#### [FRAGMENTO DEL DOCUMENTO]
+++

Tras el afortunado hundimiento del bloque soviético, la lectura dominante hablaba de una nueva era: la del crecimiento económico sin fin y la homogeneización política del mundo. La combinación de globalización y revolución tecnológica impulsaría una economía que no sabría de crisis y, al unísono, facilitaría la asunción en todo el planeta de los cánones de las democracias occidentales. Unas ideas que, pese a ser tremendamente simplonas, cuajaron y conformaron el discurso hegemónico hasta que se impuso la cruda realidad.
Así, los ataques terroristas al corazón de Estados Unidos el 11S de 2001, nos despertaron dramáticamente del sueño de un mundo sin conflictos políticos. Por su parte, la posterior explosión, en 2008, de la burbuja financiera e inmobiliaria, hizo saltar por los aires el arraigado convencimiento de que nunca más sabríamos de crisis.

+++

Datos almacenados
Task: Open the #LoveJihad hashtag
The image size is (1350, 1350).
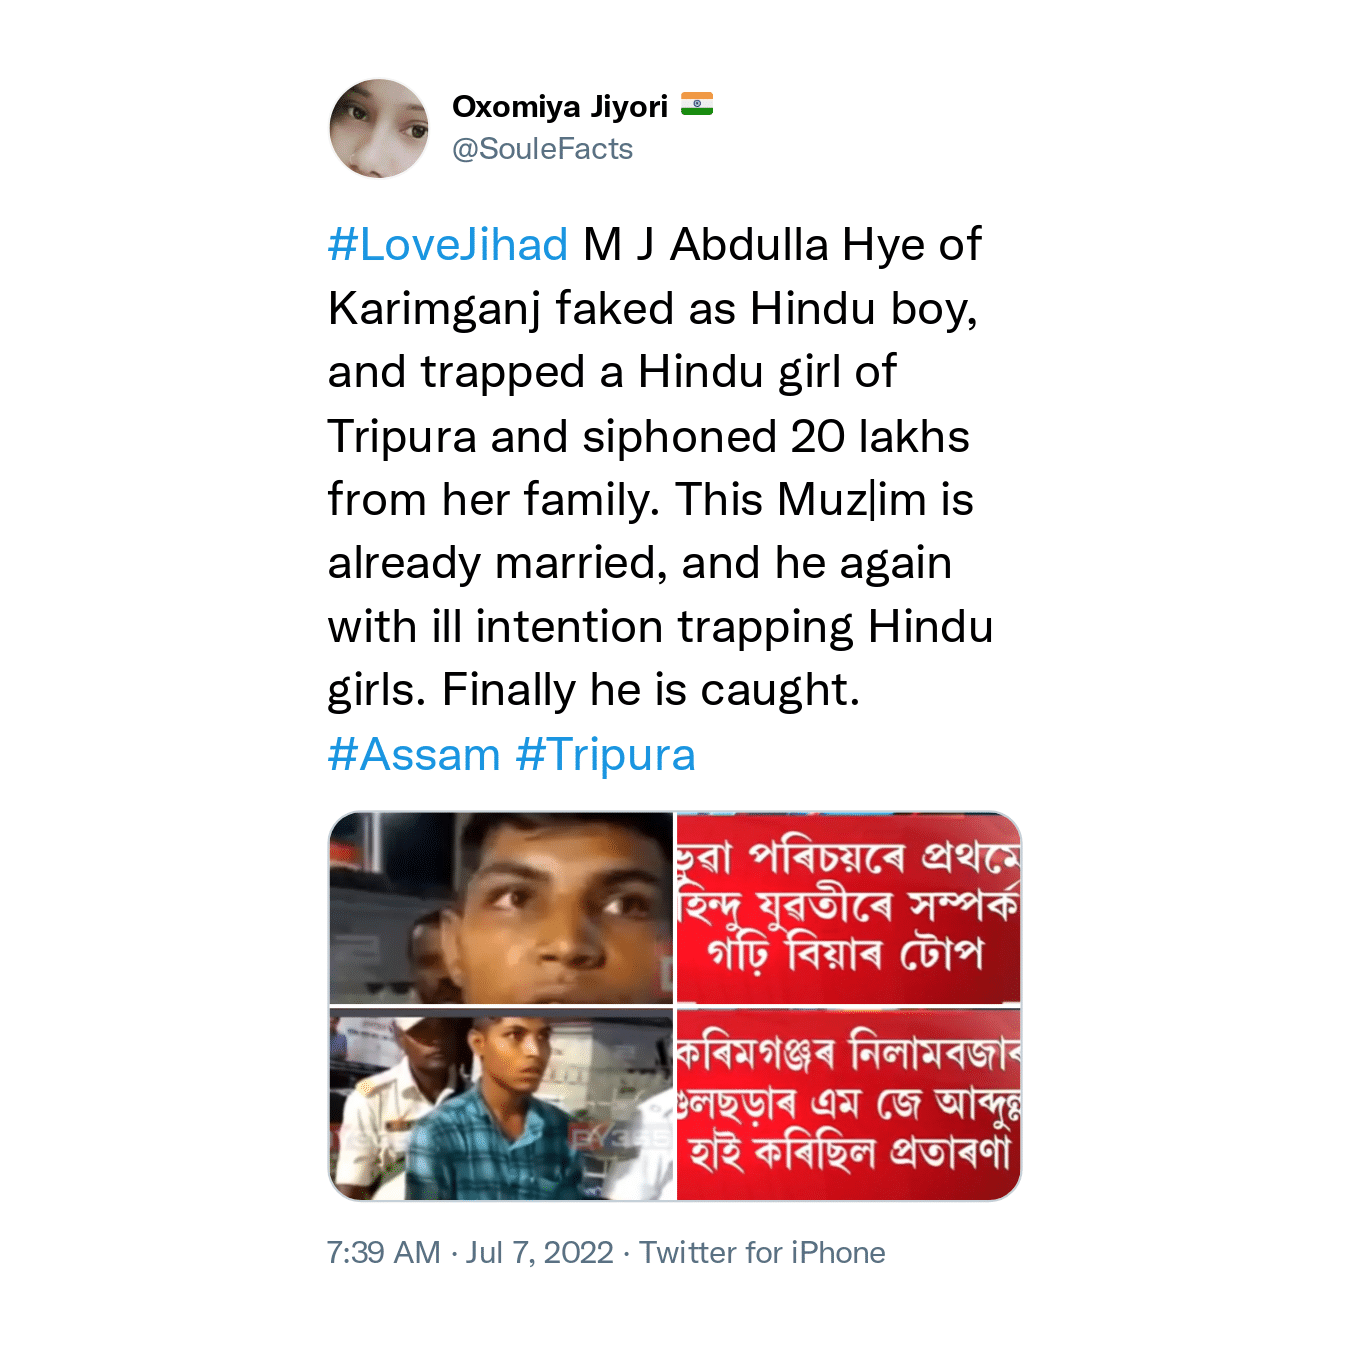Action: (448, 245)
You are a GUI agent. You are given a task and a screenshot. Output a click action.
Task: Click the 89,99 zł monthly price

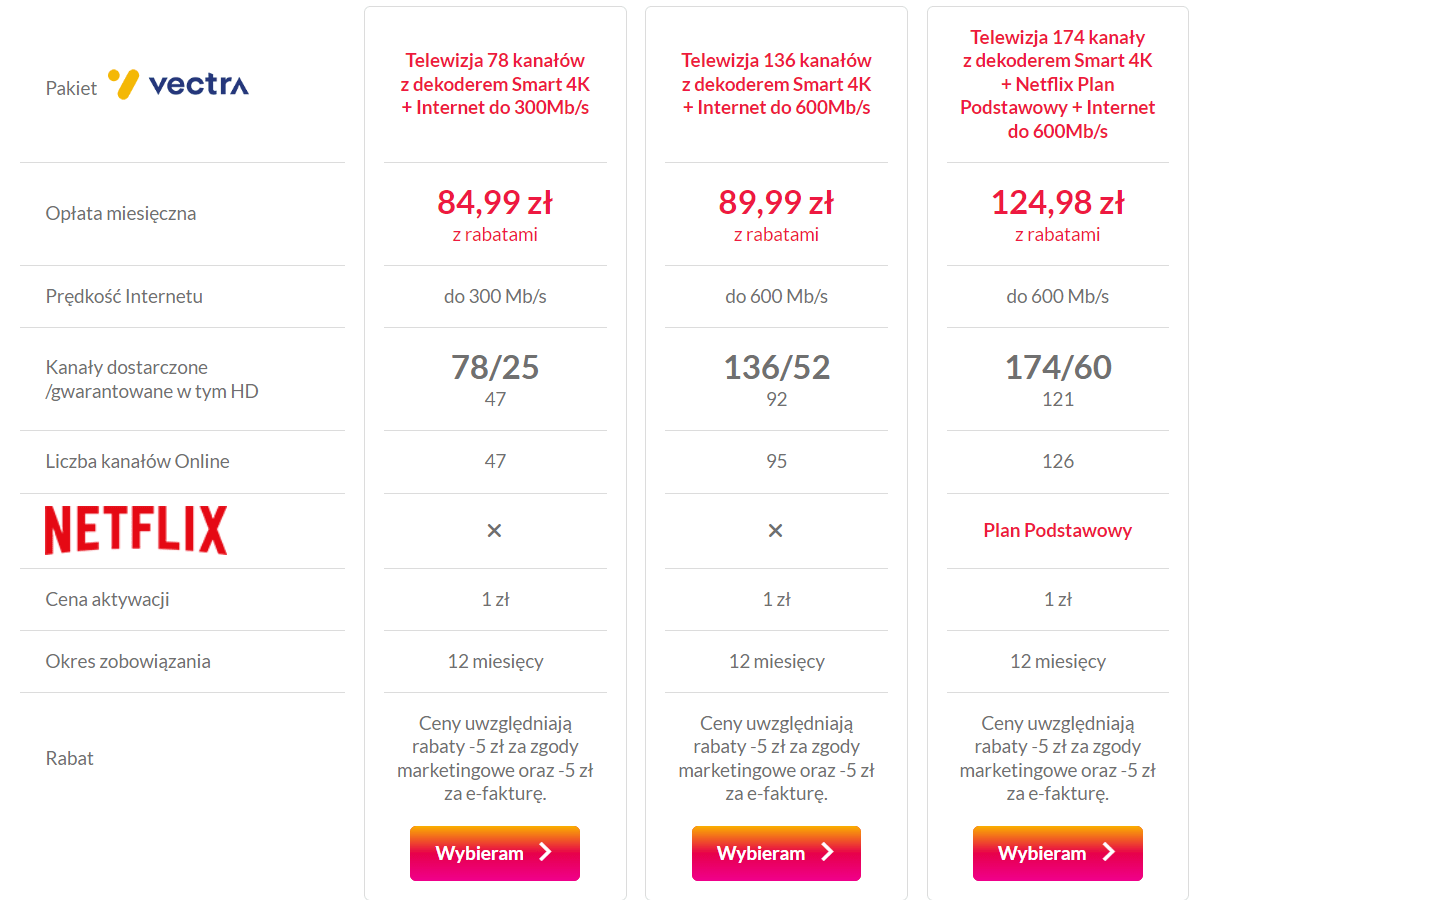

+++

#### [TUS TAREAS]
1/ Responde sobre el fragmento acerca del fin del bloque soviético:
(a) ¿Qué dos fenómenos combinados impulsarían una economía sin crisis?
(b) ¿En qué año explotó la burbuja financiera e inmobiliaria?
(c) ¿De qué sueño nos despertaron los ataques del 11S de 2001?
2/ Sigue escribiendo el fragmento sobre el fin del bloque soviético a partir de su última oración.
Los registros proceden de otra fuente.

#### [RESPUESTAS POR TAREA]
1/
(a) La globalización y la revolución tecnológica.
(b) En 2008.
(c) Del sueño de un mundo sin conflictos políticos.

2/
Pero no sólo nos creímos haber descubierto unas fórmulas mágicas para conducir la economía y la política, sino que, también, los avances científicos en el ámbito de la salud llevaron a no pocos a vislumbrar un futuro en que la enfermedad desaparecía y la vida se alargaría hasta límites insospechados. Un convencimiento que rozó el delirio con el transhumanismo. Sin embargo, la propagación de un simple virus nos recordó súbitamente “la posición tan extrañamente accidental y efímera del hombre en el universo”, recuperando la expresión de Bertrand Russell.
Pero parece que la lección no ha servido para mucho. Es sorprendente cómo se critica a los científicos por sus pequeñas dudas acerca de una vacuna que han desarrollado en apenas un año; en los diez meses transcurridos desde aquella primavera de 2020, en la que albergábamos la esperanza de que el drama del coronavirus sirviera de estímulo para reconducir la economía y política de un mundo que, previa la pandemia, ya se hallaba fracturado y desorientado. No ha sido así.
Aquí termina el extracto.